# Study material
§ §

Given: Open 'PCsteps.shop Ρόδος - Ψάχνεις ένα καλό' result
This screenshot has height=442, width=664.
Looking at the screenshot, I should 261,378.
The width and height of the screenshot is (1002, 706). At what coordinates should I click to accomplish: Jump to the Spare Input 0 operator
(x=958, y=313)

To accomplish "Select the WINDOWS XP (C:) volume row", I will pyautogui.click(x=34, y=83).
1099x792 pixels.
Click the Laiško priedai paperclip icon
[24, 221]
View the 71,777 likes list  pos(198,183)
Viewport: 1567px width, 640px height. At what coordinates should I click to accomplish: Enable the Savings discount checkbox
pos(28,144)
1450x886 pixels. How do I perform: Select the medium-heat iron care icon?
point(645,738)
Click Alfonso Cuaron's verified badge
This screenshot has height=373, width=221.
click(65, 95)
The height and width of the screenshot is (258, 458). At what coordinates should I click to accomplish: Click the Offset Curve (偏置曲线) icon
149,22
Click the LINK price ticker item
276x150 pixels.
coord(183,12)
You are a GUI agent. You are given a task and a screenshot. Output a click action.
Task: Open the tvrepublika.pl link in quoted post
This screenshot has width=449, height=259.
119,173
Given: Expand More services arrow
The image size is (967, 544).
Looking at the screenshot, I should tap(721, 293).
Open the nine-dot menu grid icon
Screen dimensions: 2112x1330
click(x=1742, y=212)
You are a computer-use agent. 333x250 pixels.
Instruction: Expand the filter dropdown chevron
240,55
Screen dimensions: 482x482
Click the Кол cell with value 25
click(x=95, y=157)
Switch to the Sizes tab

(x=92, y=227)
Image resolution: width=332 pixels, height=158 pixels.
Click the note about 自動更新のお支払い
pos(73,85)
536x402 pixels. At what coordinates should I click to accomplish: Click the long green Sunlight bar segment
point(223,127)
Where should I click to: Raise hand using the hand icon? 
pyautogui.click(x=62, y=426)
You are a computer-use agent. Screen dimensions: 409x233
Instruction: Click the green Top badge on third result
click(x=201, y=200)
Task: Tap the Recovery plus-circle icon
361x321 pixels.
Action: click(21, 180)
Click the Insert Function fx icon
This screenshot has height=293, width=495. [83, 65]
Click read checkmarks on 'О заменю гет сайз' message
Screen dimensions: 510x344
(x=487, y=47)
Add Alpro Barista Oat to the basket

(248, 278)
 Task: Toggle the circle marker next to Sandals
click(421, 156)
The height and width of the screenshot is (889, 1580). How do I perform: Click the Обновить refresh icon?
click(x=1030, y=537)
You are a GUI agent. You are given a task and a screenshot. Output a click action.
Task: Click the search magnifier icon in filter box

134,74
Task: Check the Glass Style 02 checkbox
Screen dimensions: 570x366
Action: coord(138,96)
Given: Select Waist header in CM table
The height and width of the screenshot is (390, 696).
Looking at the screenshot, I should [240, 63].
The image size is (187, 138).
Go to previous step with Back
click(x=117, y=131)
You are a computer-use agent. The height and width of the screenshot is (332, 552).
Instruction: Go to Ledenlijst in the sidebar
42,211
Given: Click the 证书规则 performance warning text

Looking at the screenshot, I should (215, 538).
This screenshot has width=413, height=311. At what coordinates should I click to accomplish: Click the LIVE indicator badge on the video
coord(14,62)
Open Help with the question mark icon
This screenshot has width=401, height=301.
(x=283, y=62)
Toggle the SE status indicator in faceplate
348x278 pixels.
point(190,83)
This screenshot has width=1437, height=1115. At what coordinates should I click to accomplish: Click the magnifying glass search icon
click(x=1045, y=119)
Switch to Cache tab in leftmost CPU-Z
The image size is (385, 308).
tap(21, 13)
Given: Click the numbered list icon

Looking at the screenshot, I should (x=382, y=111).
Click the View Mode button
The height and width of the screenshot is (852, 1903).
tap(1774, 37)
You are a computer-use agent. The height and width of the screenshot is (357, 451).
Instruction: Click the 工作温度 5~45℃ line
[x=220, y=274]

§ §

# Problem to solve
Would you repeat each of the records above exactly?

# Your solution
Given: Open 'PCsteps.shop Ρόδος - Ψάχνεις ένα καλό' result
This screenshot has height=442, width=664.
Looking at the screenshot, I should 261,378.
The width and height of the screenshot is (1002, 706). At what coordinates should I click to accomplish: Jump to the Spare Input 0 operator
(x=958, y=313)

To accomplish "Select the WINDOWS XP (C:) volume row", I will pyautogui.click(x=34, y=83).
1099x792 pixels.
Click the Laiško priedai paperclip icon
[24, 221]
View the 71,777 likes list  pos(198,183)
Viewport: 1567px width, 640px height. At what coordinates should I click to accomplish: Enable the Savings discount checkbox
pos(28,144)
1450x886 pixels. How do I perform: Select the medium-heat iron care icon?
point(645,738)
Click Alfonso Cuaron's verified badge
This screenshot has height=373, width=221.
click(65, 95)
The height and width of the screenshot is (258, 458). At what coordinates should I click to accomplish: Click the Offset Curve (偏置曲线) icon
149,22
Click the LINK price ticker item
276x150 pixels.
coord(183,12)
You are a GUI agent. You are given a task and a screenshot. Output a click action.
Task: Open the tvrepublika.pl link in quoted post
This screenshot has width=449, height=259.
119,173
Given: Expand More services arrow
The image size is (967, 544).
Looking at the screenshot, I should tap(721, 293).
Open the nine-dot menu grid icon
Screen dimensions: 2112x1330
click(x=1742, y=212)
You are a computer-use agent. 333x250 pixels.
Instruction: Expand the filter dropdown chevron
240,55
Screen dimensions: 482x482
Click the Кол cell with value 25
click(x=95, y=157)
Switch to the Sizes tab

(x=92, y=227)
Image resolution: width=332 pixels, height=158 pixels.
Click the note about 自動更新のお支払い
pos(73,85)
536x402 pixels. At what coordinates should I click to accomplish: Click the long green Sunlight bar segment
point(223,127)
Where should I click to: Raise hand using the hand icon? 
pyautogui.click(x=62, y=426)
You are a computer-use agent. Screen dimensions: 409x233
Instruction: Click the green Top badge on third result
click(x=201, y=200)
Task: Tap the Recovery plus-circle icon
361x321 pixels.
Action: click(21, 180)
Click the Insert Function fx icon
This screenshot has height=293, width=495. [83, 65]
Click read checkmarks on 'О заменю гет сайз' message
Screen dimensions: 510x344
(x=487, y=47)
Add Alpro Barista Oat to the basket

(248, 278)
 Task: Toggle the circle marker next to Sandals
click(421, 156)
The height and width of the screenshot is (889, 1580). How do I perform: Click the Обновить refresh icon?
click(x=1030, y=537)
You are a GUI agent. You are given a task and a screenshot. Output a click action.
Task: Click the search magnifier icon in filter box

134,74
Task: Check the Glass Style 02 checkbox
Screen dimensions: 570x366
Action: coord(138,96)
Given: Select Waist header in CM table
The height and width of the screenshot is (390, 696).
Looking at the screenshot, I should [240, 63].
The image size is (187, 138).
Go to previous step with Back
click(x=117, y=131)
You are a computer-use agent. The height and width of the screenshot is (332, 552).
Instruction: Go to Ledenlijst in the sidebar
42,211
Given: Click the 证书规则 performance warning text

Looking at the screenshot, I should (215, 538).
This screenshot has width=413, height=311. At what coordinates should I click to accomplish: Click the LIVE indicator badge on the video
coord(14,62)
Open Help with the question mark icon
This screenshot has width=401, height=301.
(x=283, y=62)
Toggle the SE status indicator in faceplate
348x278 pixels.
point(190,83)
This screenshot has width=1437, height=1115. At what coordinates should I click to accomplish: Click the magnifying glass search icon
click(x=1045, y=119)
Switch to Cache tab in leftmost CPU-Z
The image size is (385, 308).
tap(21, 13)
Given: Click the numbered list icon

Looking at the screenshot, I should (x=382, y=111).
Click the View Mode button
The height and width of the screenshot is (852, 1903).
tap(1774, 37)
You are a computer-use agent. The height and width of the screenshot is (357, 451).
Instruction: Click the 工作温度 5~45℃ line
[x=220, y=274]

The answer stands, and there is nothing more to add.